Input —
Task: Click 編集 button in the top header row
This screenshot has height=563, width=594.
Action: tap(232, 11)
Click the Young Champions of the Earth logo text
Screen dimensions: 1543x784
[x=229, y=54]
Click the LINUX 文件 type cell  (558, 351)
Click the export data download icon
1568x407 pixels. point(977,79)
* * *
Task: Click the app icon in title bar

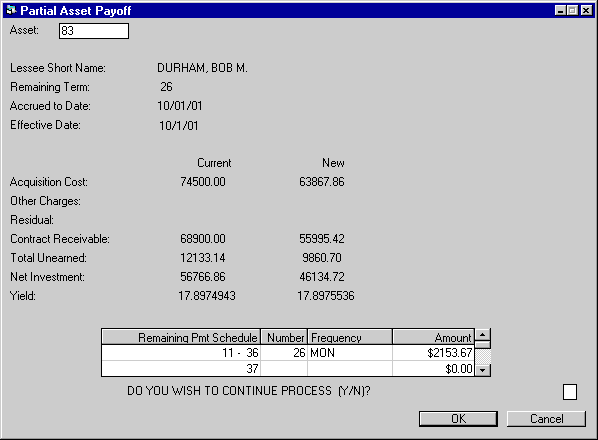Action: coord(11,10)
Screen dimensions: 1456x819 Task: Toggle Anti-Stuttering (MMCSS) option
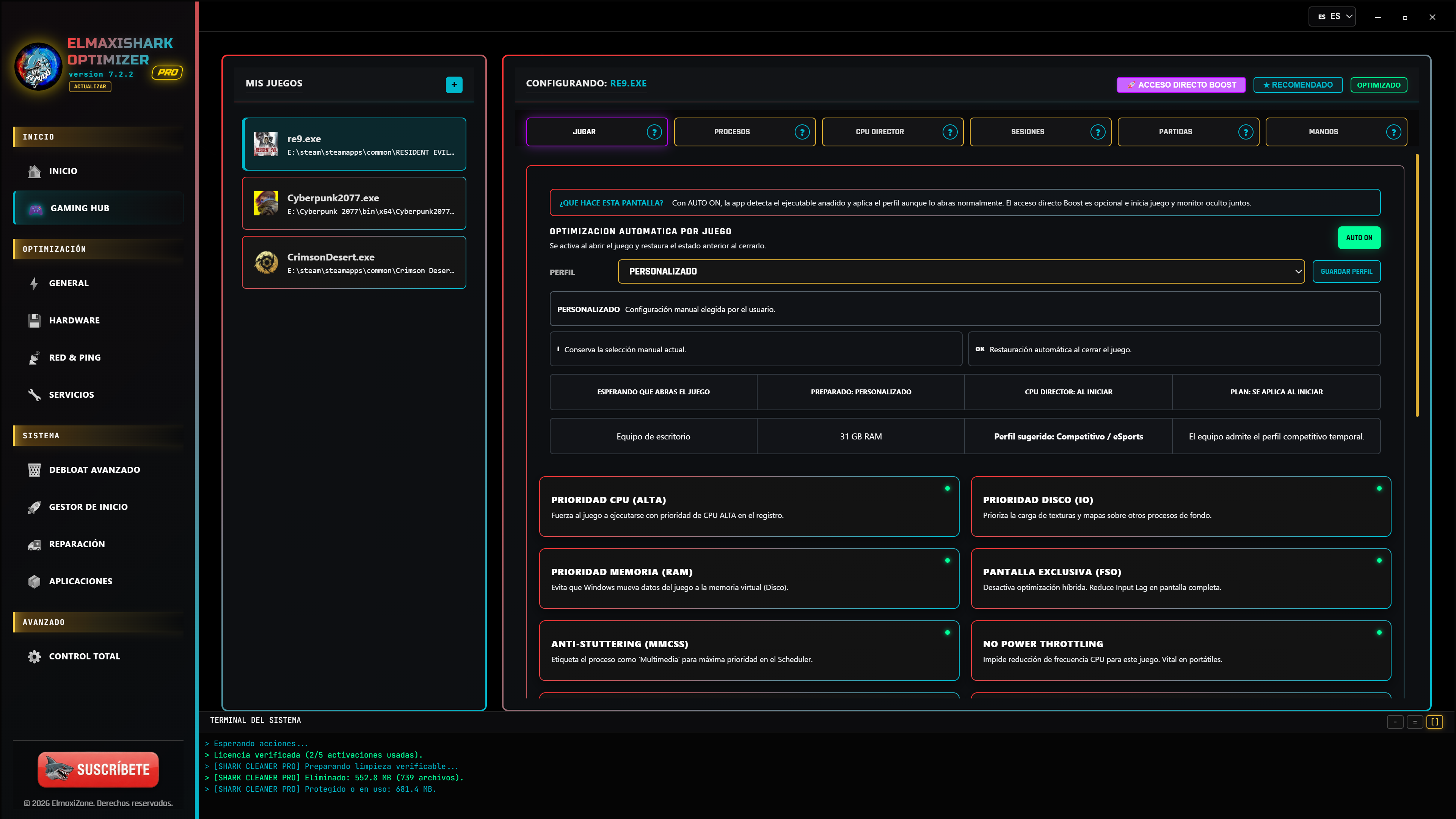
...
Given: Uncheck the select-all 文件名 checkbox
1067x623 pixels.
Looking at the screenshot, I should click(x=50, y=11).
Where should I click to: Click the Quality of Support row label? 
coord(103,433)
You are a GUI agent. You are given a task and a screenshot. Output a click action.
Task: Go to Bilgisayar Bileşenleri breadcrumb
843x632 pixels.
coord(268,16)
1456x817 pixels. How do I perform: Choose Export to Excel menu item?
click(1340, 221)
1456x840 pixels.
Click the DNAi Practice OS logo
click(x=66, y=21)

Aim of the exercise —
Among the records above, locate the line containing "Task: Click the app icon in title bar" and the line containing "Screen dimensions: 1456x819", then transcribe exactly the lines starting at the first and ending at the second, with no pictures.

Solution for this exercise —
Task: Click the app icon in title bar

Action: coord(11,10)
Screen dimensions: 1456x819 Task: Toggle Anti-Stuttering (MMCSS) option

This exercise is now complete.